Bu gün 8 Mart, Dünya Emekçi Kadınlar Günü ...  Galiba benim de günüm ... Serkan tarafından kadın olarak görülmesem, yalnızca anne ve hizmetçi olarak kabul edilsem de, bana hissettirilmeyen kadınlığımı fark edip, günümü kendimce kutlamayı ve yaşamayı planlamıştım dün. Tüm hafta sonu işlerini pazara ertelemeyi, kendimi şımartmayı, canımın istediği şeyleri yapmayı kurmuştum. Serkan Berke'yle ilgilenirse, Atatürkçü Düşünce Derneği'nin kadınlar günüyle ilgili düzenlediği panele katılacak, sonra da giyip kuşanarak, gönlümce gezip dolaşacaktım. Serkan, bu gün balığa gideceğini, pazar günü de nöbetçi olduğunu söyleyince planlarım bozuldu.

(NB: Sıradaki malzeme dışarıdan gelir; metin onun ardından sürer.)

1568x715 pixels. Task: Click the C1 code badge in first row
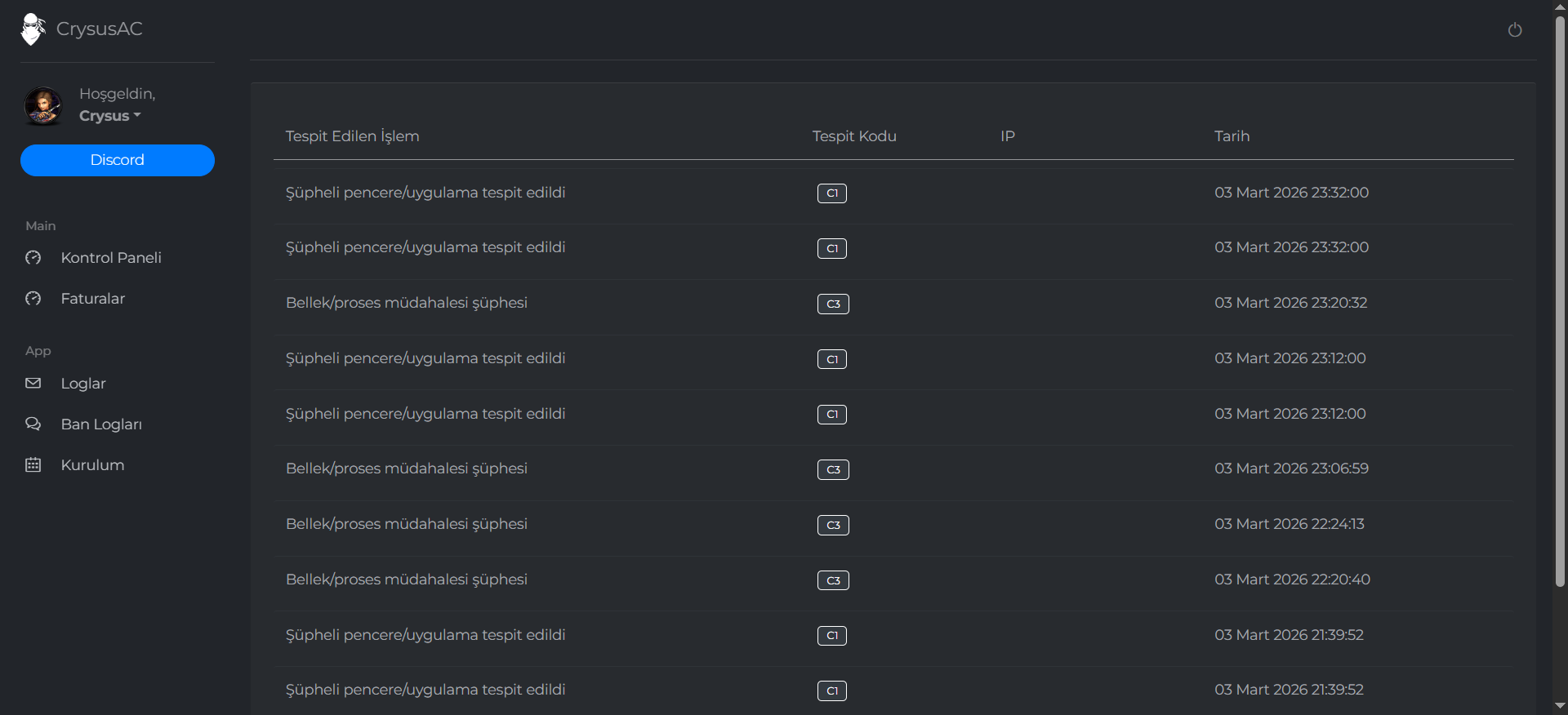click(831, 193)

Berke'yi babasıyla birlikte balığa gitmesi için ikna etmeye çalıştım fakat sabahın dördünde uyanıp gitmesine gönlüm razı olmadığı için üstelemedim. Serkan benden önce Berke'ye sormuş, yarın balığa gidebilir miyim, diye; Berke, izin vermemiş, gitmeni istemiyorum, demiş. Serkan'ın, ertesi gün nöbete gidecekken, cumartesi gününü çocuklarıyla değil de, arkadaşlarıyla birlikte balıkta geçirmek istemesi beni çok üzmüştü. Serkan, kendine ait tek kişilik dünyasının sınırlarını bize karşı öyle dirençli bir şekilde koruyor ki, o kalın duvarları aşıp dünyasına girmek ya da onu bizim dünyamıza dahil etmek mümkün olmuyor. Biz üçümüz bir tarafta, o bir tarafta. Tercih ettiği dünya için nelerden vaz geçtiğinin farkında değil, ya da farkında da, vaz geçtikleri umurunda değil ... Berke babasıyla birlikte vakit geçirmek istemişken, kendi zevklerinin peşinde koşmanın bedeli onun hesap edemeyeceği kadar ağır; Serkan bunun farkında değil, kendi etrafında pervane olmuş, dönüp duruyor, evliliğimiz boyunca olduğu gibi ...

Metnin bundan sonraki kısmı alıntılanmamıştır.